ENQUETE. Pourquoi voit-on de plus en plus de vidéos de fusillades ou de violences sexuelles sur les réseaux sociaux ?

Sur les réseaux sociaux, de nombreuses vidéos à caractère violent ou pornographique sont accessibles. À Marseille, il n'est pas rare de retrouver des fusillades filmées et diffusées sur des plateformes numériques. Impressionner, humilier, méconnaissance de la justice : des experts nous expliquent ce phénomène grandissant.

Si vous utilisez les réseaux sociaux, vous avez sûrement dû tomber par hasard sur des vidéos filmées de fusillades ou même encore d'agressions sexuelles. Mais pourquoi y a-t-il autant de vidéos à caractère violent ou pornographique sur Twitter ou Snapchat ? Que risquent les personnes à l'origine de ces diffusions ? France 3 Provence-Alpes est allée rencontrer des experts sur la question.

  • Prolifération d'images violentes sur les réseaux sociaux

Les vidéos aux contenus violents ou pornographiques sont en "forte augmentation depuis septembre", selon Yasmine Buono, spécialiste en éducation numérique, même si la violence, elle, a toujours existé. "Ils sont de plus en plus jeunes, ça commence dès la sixième. Et ça touche tous les milieux", ajoute-t-elle.

Certains jeunes filment des bagarres, voire des fusillades, ou encore des agressions sexuelles. Hassen Hammou est le fondateur du collectif marseillais "Trop jeune pour mourir", qui lutte contre l'abandon des quartiers Nord de la cité phocéenne. Récemment, il a publié une vidéo sur son Twitter d'un jeune encagoulé tirer sur la façade d'un café dans le 14e arrondissement de Marseille. Quelques jours plus tard, il publie à nouveau une vidéo d'un homme que l'on voit cribler de balles la porte d'un appartement, celle d'une "mère de famille", selon le compte Snapchat qui a diffusé l'agression.

Début avril, un influenceur marseillais bien connu des réseaux sociaux sous le nom de Pirouette a filmé et diffusé le viol qu'il commet sur un mineur. Un acte qui a fait couler beaucoup d'encre sur les plateformes numériques. Il a, depuis, été placé en détention provisoire.

Ces vidéos sont choquantes et pourtant, elles sont très faciles d'accès sur les réseaux sociaux. "Aujourd'hui, ils n'ont plus peur de rien, y compris de se filmer dans leur folie. Il n'y a plus rien qui peut les arrêter", interpelle Hassen Hammou.

### Données enregistrées
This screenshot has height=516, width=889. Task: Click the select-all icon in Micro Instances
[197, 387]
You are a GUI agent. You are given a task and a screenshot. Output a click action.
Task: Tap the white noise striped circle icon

### Consigne
Reprenez l'enquête sur les vidéos violentes diffusées sur les réseaux sociaux juste après sa dernière phrase et poursuivez-en la rédaction.

### Réponse produite
"Ça devient presque un réflexe pour les jeunes, qui ne réfléchissent pas à ce qu'ils postent. Exister sur les réseaux, c'est poster, montrer que sa vie a une importance", ajoute Yasmine Buono.

  • Un objectif : impressionner...

Mais alors quel est l'intérêt pour ces jeunes de diffuser ce genre de vidéos ? Pour les spécialistes, il s'agit essentiellement d'impressionner. "C'est un enjeu de réputation, ils pensent démontrer leur virilité par des images violentes, explique Margot Déage, post-doctorante en sociologie à l'université Toulouse Jean-Jaurès. Ça leur donne du crédit quand c'est diffusé sur la place publique."

"Envoyer des vidéos, c'est avoir de la reconnaissance, être connu et liké", rajoute Yasmine Buono.

"Si le quartier craint, les personnes qui appartiennent à ce quartier seront craints."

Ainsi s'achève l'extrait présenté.